Cela pourrait fonctionner à court terme. Mais alors qu’OpenAI et Anthropic font également leurs débuts publics et avalent l’oxygène des marchés financiers, les investisseurs pèseront l’avenir de SpaceX par rapport aux nobles objectifs d’autres entreprises. Depuis que SpaceX a absorbé xAI, elle est devenue une entreprise très déficitaire avec une dette de 29 milliards de dollars. La société est « passée de l’époque du pauvre Falcon 9 Dragon au Starship, plus cher et à forte intensité de capital, puis au niveau suivant d’IA coûteuse », a déclaré Shotwell.

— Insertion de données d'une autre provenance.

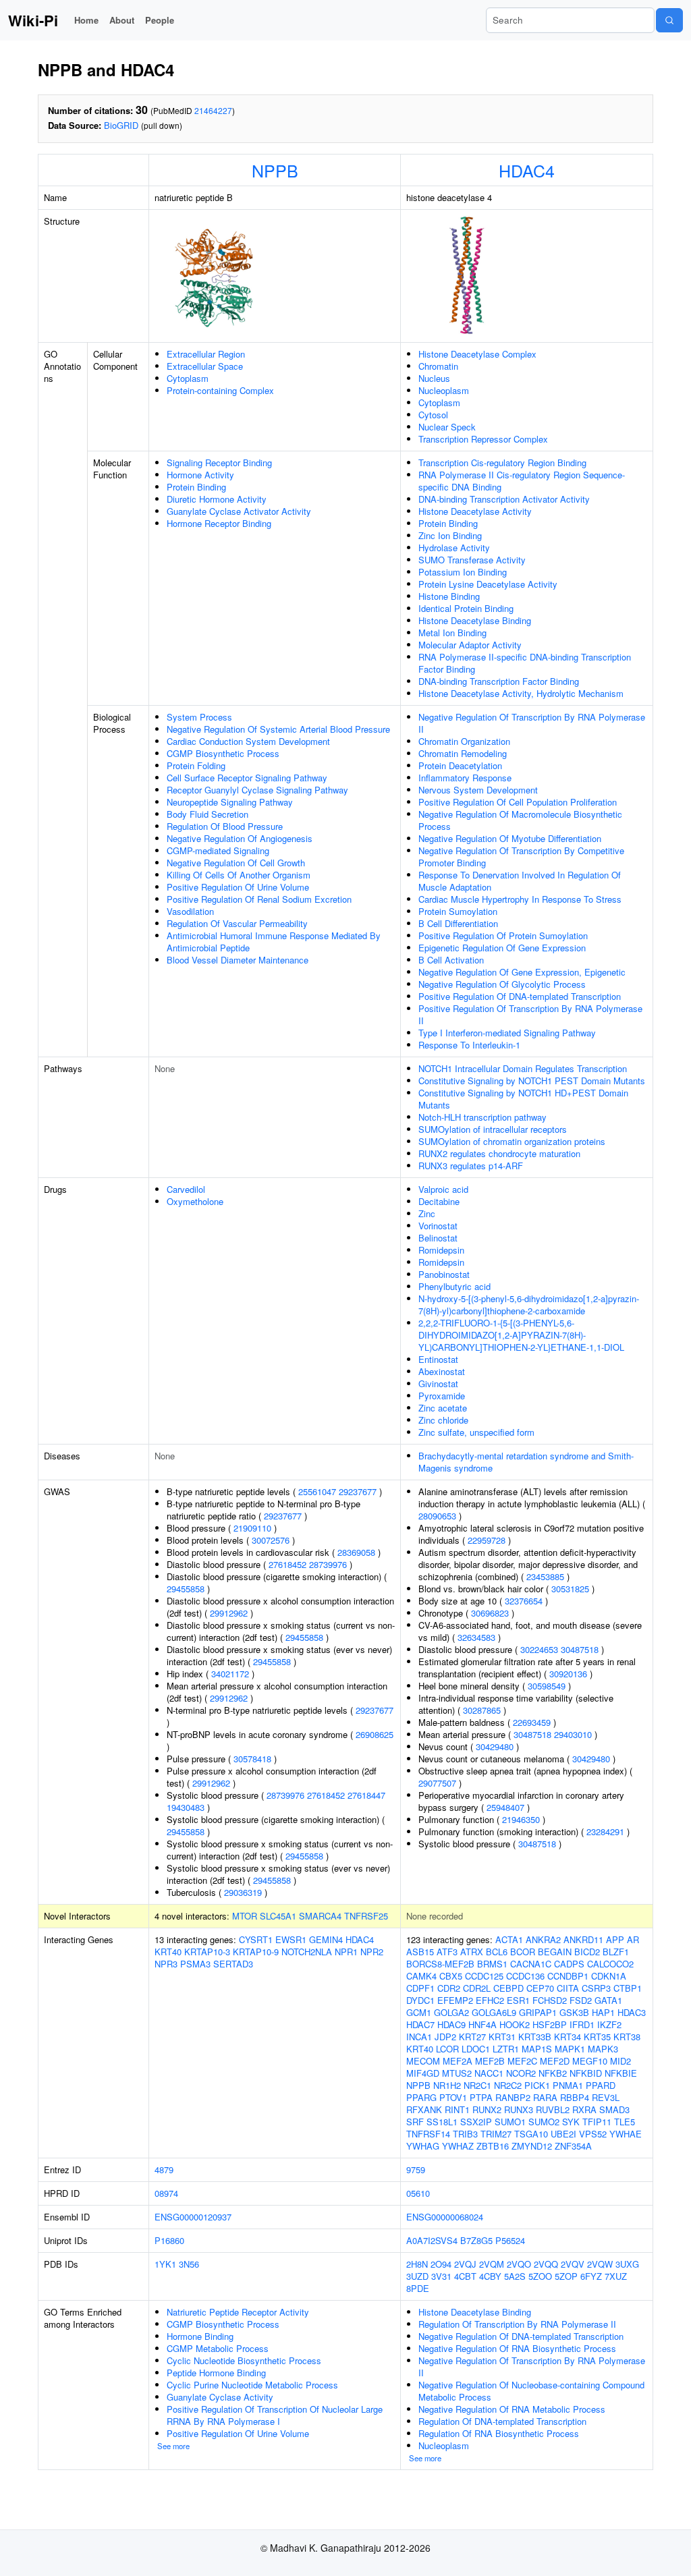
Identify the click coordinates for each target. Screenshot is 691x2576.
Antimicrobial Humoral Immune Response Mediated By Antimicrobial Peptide (274, 941)
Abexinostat (441, 1371)
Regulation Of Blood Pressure (225, 826)
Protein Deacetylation (460, 765)
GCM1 (418, 2012)
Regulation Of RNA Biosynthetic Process (498, 2433)
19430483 (185, 1807)
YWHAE (625, 2133)
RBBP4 (574, 2097)
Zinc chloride (443, 1419)
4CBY (490, 2276)
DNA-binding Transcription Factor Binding (498, 681)
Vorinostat (438, 1225)
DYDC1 (420, 2000)
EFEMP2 (455, 2000)
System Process (199, 716)
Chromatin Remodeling (462, 753)
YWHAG (422, 2145)
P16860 (169, 2240)
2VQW (600, 2264)
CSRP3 (596, 1988)
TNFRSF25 (366, 1915)
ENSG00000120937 (193, 2216)
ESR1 (518, 2000)
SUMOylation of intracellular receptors (492, 1129)
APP (615, 1939)
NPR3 (166, 1963)
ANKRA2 (543, 1939)
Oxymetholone (195, 1201)
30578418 (252, 1758)
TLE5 (624, 2121)
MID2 (620, 2060)
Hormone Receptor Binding (219, 523)
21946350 (521, 1819)
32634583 (476, 1637)
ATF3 (447, 1951)
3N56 (189, 2264)
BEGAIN (555, 1951)
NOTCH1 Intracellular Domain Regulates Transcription (522, 1068)
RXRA (584, 2109)
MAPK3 (603, 2048)
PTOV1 (453, 2097)
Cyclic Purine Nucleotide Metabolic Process (252, 2384)
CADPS (569, 1963)
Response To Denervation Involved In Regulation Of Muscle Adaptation (519, 880)
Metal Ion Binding (452, 632)
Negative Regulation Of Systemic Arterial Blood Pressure (278, 729)
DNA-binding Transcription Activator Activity (504, 499)
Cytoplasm (188, 378)
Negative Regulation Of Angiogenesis (239, 838)
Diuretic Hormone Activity (217, 499)
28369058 (356, 1552)
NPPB (275, 170)
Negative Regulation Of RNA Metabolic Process (511, 2409)
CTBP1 (627, 1988)
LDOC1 (476, 2048)
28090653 (437, 1515)
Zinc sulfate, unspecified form (476, 1432)
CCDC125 (484, 1975)
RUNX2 (486, 2109)
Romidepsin (441, 1249)
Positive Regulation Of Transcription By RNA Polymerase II (530, 1014)
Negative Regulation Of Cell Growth (236, 862)
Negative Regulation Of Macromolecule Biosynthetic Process (520, 820)
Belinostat (438, 1237)
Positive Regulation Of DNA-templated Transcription (519, 996)
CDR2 (448, 1988)
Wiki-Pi (33, 20)
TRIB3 (465, 2133)
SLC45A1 (278, 1915)
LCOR (447, 2048)
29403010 (573, 1734)
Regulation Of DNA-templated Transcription (502, 2421)
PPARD (600, 2085)
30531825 (570, 1588)
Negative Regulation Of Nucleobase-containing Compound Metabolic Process (531, 2390)
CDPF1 (420, 1988)
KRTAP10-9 (256, 1951)
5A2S (515, 2276)
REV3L (605, 2097)
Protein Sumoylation (457, 911)
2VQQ (546, 2264)
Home (86, 19)
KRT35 (597, 2036)
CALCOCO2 (610, 1963)
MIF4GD (422, 2073)
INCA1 (419, 2036)
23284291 (605, 1831)
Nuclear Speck (447, 426)
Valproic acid (443, 1189)
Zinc (426, 1213)
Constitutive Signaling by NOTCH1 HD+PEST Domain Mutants (523, 1098)
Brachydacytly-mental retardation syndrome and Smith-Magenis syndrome (526, 1461)
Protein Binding (196, 486)
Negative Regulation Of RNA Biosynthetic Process (517, 2348)
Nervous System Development (478, 789)
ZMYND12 (532, 2145)
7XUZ (616, 2276)
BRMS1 (492, 1963)
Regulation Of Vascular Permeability (237, 923)
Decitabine (439, 1201)
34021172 (230, 1673)
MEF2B (490, 2060)
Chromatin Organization (464, 741)
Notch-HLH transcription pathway (482, 1117)
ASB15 (420, 1951)
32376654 (524, 1600)
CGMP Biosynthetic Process (223, 753)
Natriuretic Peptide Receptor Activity (238, 2311)
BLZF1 (616, 1951)
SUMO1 (510, 2121)
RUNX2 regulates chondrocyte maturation (499, 1153)
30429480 (495, 1746)
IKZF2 (609, 2024)
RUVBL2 (553, 2109)
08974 (166, 2193)
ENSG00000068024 (444, 2216)
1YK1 (165, 2264)
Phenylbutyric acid (454, 1286)
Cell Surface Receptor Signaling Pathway (247, 777)
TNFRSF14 (428, 2133)
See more (173, 2445)
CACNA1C (530, 1963)
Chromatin (438, 366)
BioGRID (121, 125)
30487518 (580, 1649)
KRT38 (626, 2036)
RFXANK (424, 2109)
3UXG (627, 2264)
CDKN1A (608, 1975)
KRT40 (168, 1951)
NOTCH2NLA (306, 1951)
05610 (418, 2193)
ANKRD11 (583, 1939)
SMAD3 (614, 2109)
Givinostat (438, 1383)
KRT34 (567, 2036)
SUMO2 (543, 2121)
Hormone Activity (200, 474)
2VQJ (465, 2264)
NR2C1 (477, 2085)
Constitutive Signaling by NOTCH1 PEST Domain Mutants (531, 1080)
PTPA (481, 2097)
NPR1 (346, 1951)
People (159, 19)
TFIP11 (596, 2121)
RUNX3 (518, 2109)
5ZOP (566, 2276)
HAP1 (603, 2012)
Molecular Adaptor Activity (470, 644)
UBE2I (563, 2133)
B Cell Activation (451, 959)
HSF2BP (549, 2024)
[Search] (669, 20)
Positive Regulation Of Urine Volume (238, 886)
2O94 (441, 2264)
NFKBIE (621, 2073)
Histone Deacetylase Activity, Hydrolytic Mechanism (521, 693)
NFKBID (586, 2073)
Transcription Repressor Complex (483, 438)
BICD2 (587, 1951)
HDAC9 (451, 2024)
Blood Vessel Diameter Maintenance (237, 959)
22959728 (486, 1540)
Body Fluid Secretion (207, 814)
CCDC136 (525, 1975)
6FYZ (591, 2276)
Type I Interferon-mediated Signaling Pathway (507, 1032)
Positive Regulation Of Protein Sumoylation (503, 935)
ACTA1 (509, 1939)
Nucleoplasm (443, 390)
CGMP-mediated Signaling (218, 850)
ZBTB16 (492, 2145)
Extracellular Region (206, 353)
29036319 (243, 1892)
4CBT (465, 2276)
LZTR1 (506, 2048)
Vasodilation (190, 911)
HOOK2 (514, 2024)
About (121, 19)
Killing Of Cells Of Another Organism (238, 874)
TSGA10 (531, 2133)
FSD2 (581, 2000)
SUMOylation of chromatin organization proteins (511, 1141)
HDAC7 (420, 2024)
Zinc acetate (442, 1407)
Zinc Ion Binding (450, 535)
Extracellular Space (205, 366)
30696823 (490, 1612)
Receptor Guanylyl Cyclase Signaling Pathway (257, 789)
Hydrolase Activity (454, 547)
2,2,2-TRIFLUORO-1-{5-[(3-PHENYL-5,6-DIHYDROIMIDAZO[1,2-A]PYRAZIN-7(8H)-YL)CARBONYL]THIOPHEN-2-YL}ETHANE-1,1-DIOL (521, 1334)
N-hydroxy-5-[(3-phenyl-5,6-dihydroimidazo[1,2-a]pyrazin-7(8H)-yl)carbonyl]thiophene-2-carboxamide (528, 1304)
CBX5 (450, 1975)
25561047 (317, 1491)
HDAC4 (527, 170)
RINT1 (457, 2109)
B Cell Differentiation (458, 923)
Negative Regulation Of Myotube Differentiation (509, 838)
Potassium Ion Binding (462, 571)
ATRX (471, 1951)
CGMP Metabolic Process (218, 2348)
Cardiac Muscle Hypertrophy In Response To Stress (519, 899)
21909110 (252, 1527)
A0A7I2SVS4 (432, 2240)
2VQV (572, 2264)
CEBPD (508, 1988)
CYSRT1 (256, 1939)
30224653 (539, 1649)
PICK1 (537, 2085)
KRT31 (502, 2036)
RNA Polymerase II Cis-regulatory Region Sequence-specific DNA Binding (521, 480)
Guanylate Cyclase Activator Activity (239, 511)
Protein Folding (196, 765)
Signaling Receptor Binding (219, 462)
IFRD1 (582, 2024)
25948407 (505, 1807)
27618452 (287, 1564)
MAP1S (537, 2048)
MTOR (244, 1915)
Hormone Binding (200, 2336)
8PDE (417, 2288)
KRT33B (534, 2036)
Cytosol (433, 414)
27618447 (366, 1795)
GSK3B (574, 2012)
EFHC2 (490, 2000)
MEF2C (522, 2060)
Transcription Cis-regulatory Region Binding (502, 462)
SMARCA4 (320, 1915)
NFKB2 (552, 2073)
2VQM (491, 2264)
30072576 (270, 1540)
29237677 (358, 1491)
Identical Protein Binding (466, 608)
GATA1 (608, 2000)
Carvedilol (186, 1189)
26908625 (374, 1734)
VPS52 (593, 2133)
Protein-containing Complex (220, 390)
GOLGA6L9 (494, 2012)
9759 (415, 2169)
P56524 (510, 2240)
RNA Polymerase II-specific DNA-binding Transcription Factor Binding (524, 662)
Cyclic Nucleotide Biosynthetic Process (244, 2360)
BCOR (522, 1951)
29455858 (185, 1588)
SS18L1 (442, 2121)
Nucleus (434, 378)
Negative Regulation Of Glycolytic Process (502, 984)
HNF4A (482, 2024)
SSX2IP (476, 2121)
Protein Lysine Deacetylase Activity (487, 584)
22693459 (532, 1722)
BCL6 (496, 1951)
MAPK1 (570, 2048)
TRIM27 (496, 2133)
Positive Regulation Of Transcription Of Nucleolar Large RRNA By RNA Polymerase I (275, 2415)
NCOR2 (521, 2073)
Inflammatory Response (465, 777)
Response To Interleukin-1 (469, 1044)
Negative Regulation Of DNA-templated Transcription (521, 2336)
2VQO (519, 2264)
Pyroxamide (441, 1395)
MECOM (423, 2060)
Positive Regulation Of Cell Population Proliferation (517, 801)
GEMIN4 (326, 1939)
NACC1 (488, 2073)
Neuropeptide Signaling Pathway (230, 801)
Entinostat (438, 1359)
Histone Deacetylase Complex (477, 353)
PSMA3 (195, 1963)
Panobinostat (444, 1274)
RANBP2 (512, 2097)
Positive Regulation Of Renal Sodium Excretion (259, 899)
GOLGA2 (451, 2012)
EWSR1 (290, 1939)
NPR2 (371, 1951)
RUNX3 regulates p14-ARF (470, 1165)
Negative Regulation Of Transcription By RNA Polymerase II (531, 722)
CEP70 (540, 1988)
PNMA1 (568, 2085)
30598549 (546, 1685)
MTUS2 (457, 2073)
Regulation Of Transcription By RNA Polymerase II (517, 2324)
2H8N (417, 2264)
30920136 (568, 1673)
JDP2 (445, 2036)
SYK (571, 2121)
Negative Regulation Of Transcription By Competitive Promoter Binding (521, 856)
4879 (164, 2169)
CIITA (568, 1988)
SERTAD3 (233, 1963)
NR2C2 (508, 2085)
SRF (415, 2121)
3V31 (441, 2276)
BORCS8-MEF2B (440, 1963)
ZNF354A (573, 2145)
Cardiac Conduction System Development (248, 741)
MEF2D (555, 2060)
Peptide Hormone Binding (216, 2372)
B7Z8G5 (476, 2240)
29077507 (437, 1782)
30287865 (482, 1710)
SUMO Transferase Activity (472, 559)
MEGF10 (589, 2060)
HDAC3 (631, 2012)
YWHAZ (458, 2145)
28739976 (328, 1564)
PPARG (421, 2097)
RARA (545, 2097)
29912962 (229, 1612)
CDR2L (477, 1988)
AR (633, 1939)
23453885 (545, 1576)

Mais l’entreprise n’est pas étrangère à la combustion de liquidités. Après tout, c’était l’histoire des premières décennies. L’échec après l’échec du lancement suffit à Shotwell pour comprendre l’échec comme un atout. « Si le lancement est complètement réussi, tout ce que nous avons appris, c’est que le lanceur a fonctionné ce jour-là », a-t-elle déclaré aux investisseurs. « Lorsque vous échouez, vous disposez en réalité d’un trésor de données. »
Shotwell représente une couverture contre le « risque de l’homme clé ». Lors de la querelle de Musk avec le président Donald Trump en juin 2025, lorsque Musk a menacé de mettre hors service la capsule Dragon, elle a tranquillement assuré à la NASA que les tensions allaient déborder.
Elle l’a même défendu à titre personnel. Après que les allégations de harcèlement ont fait surface en 2022, contre l’avis de son équipe de presse, elle a envoyé une lettre à l’ensemble de l’entreprise disant : « Je ne crois pas qu’il aurait pu faire ce dont on l’accuse. Mais il est imparfait. Moi aussi. »
Elle a déclaré que Musk était « probablement le meilleur PDG de tous les temps, à mon humble avis » et qu’il avait raison d’avoir une grande majorité des droits de vote. Pressée de choisir un successeur, elle a seulement admis : « L’entreprise ne s’effondrera évidemment pas sans Elon, mais elle ne sera plus jamais la même. »
Cependant, ses propres ambitions sont plus modestes que celles de Mars. Si elle pouvait aller n’importe où avec un vaisseau spatial, elle choisirait la Lune. Après tout, il faut six mois pour arriver sur Mars, donc « je n’aime pas camper ».